A Brookings Institution report on Maine emphasizes that while the state has an image of being rural, the growth of city regions is increasingly characteristic of the state.

The report emphasized urbanization and suburbanization (with the need to curb sprawl) as important policy priorities in the state. This is applicable to New Brunswick, where Dieppe and suburban Quispamsis are among the fastest-growing municipalities in the province, as per the 2011 census.

Rural areas and small communities are important, too, there is a need for innovative thinking on agriculture and tourism. Research from the University of Toronto's Martin Prosperity Institute, on rural Ontario and the creative economy, highlights the importance of "branding" in building a competitive advantage in rural food products and in catering to a growing demand for healthy and sustainably produced foods.

The research also highlights the role of universities -- research and development -- in spurring a creative rural economy. An example cited is the partnership between the University of Guelph and peach and wine producers in the rural Niagara region, promoting innovation in agriculture.
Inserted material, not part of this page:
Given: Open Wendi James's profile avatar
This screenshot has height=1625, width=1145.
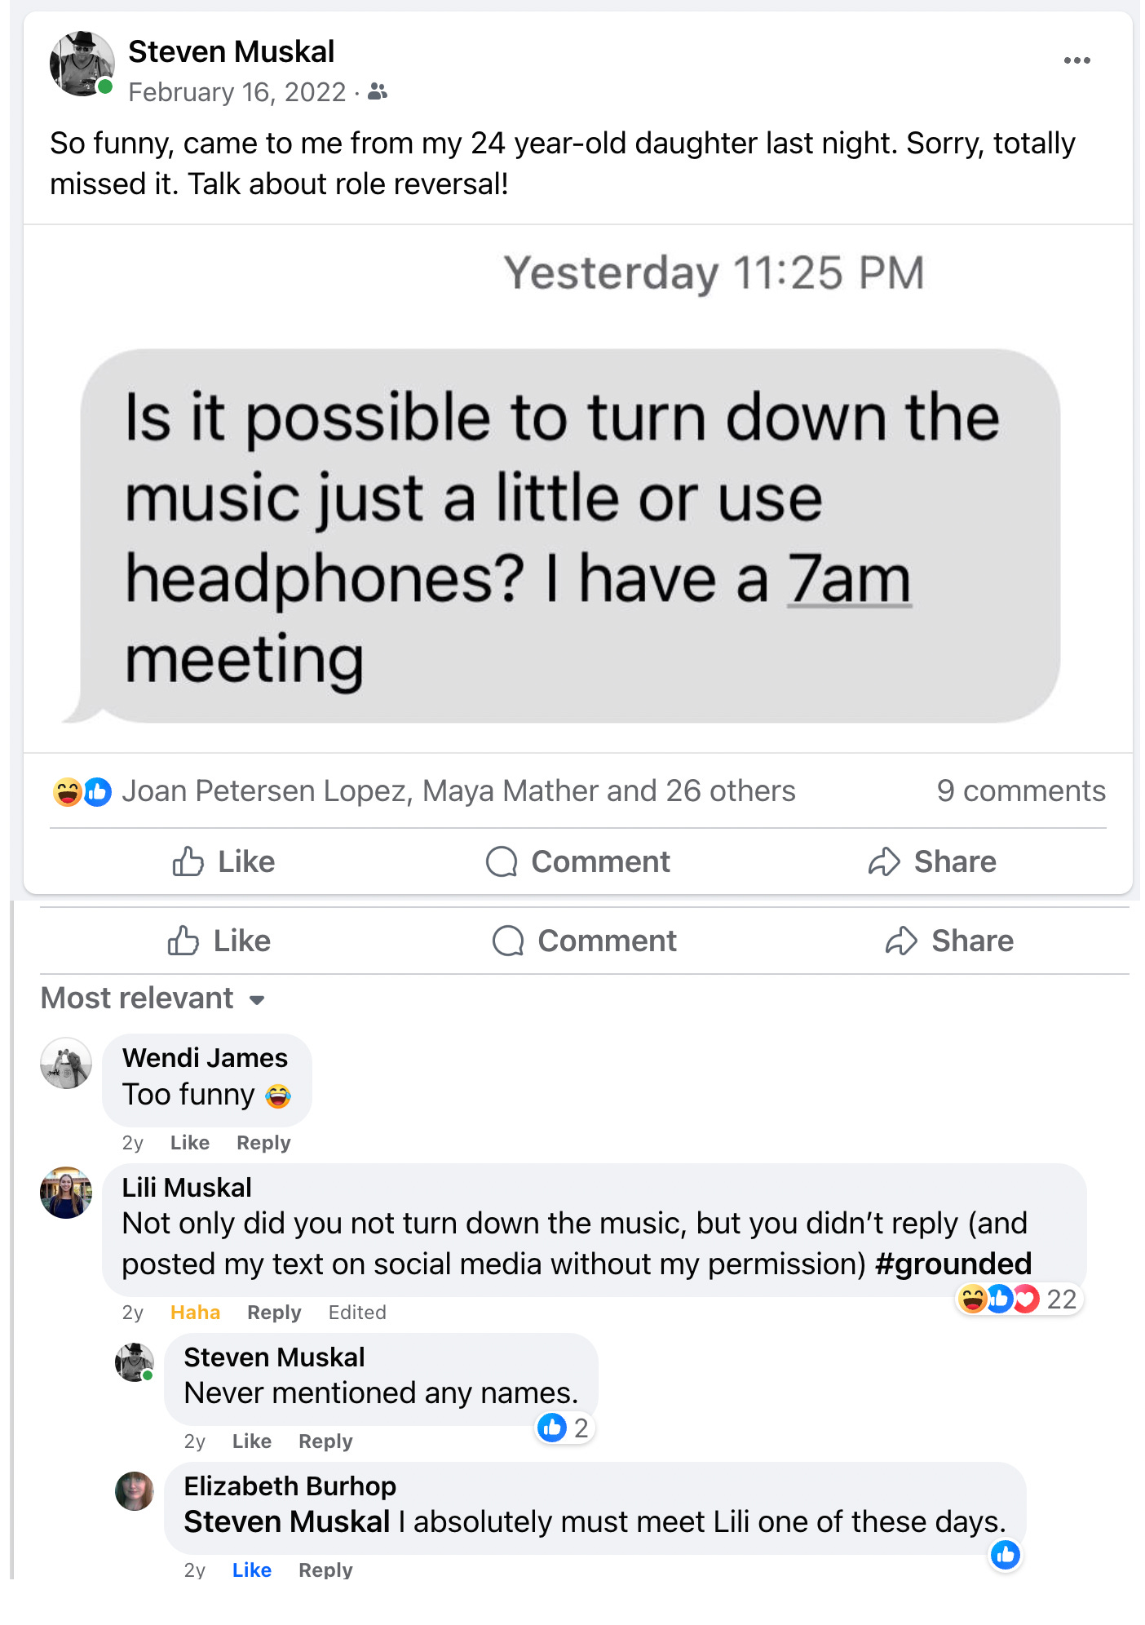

This highlights the importance of investing in universities and in research and development (a benefit in agriculture and in many other economic sectors).

New Brunswick needs innovative thinking, it needs to take advantages of opportunities in green technology and in the 21st century knowledge-economy. There needs to be a place for new voices and new ideas, and an environment where people from a range of backgrounds feel welcome.

There needs to be long-term thinking from policy-makers -- it cannot just be about the next election or cutting a few costs for the next budget.

New Brunswick faces serious challenges, but there is potential. Let's hope this potential can be seized upon.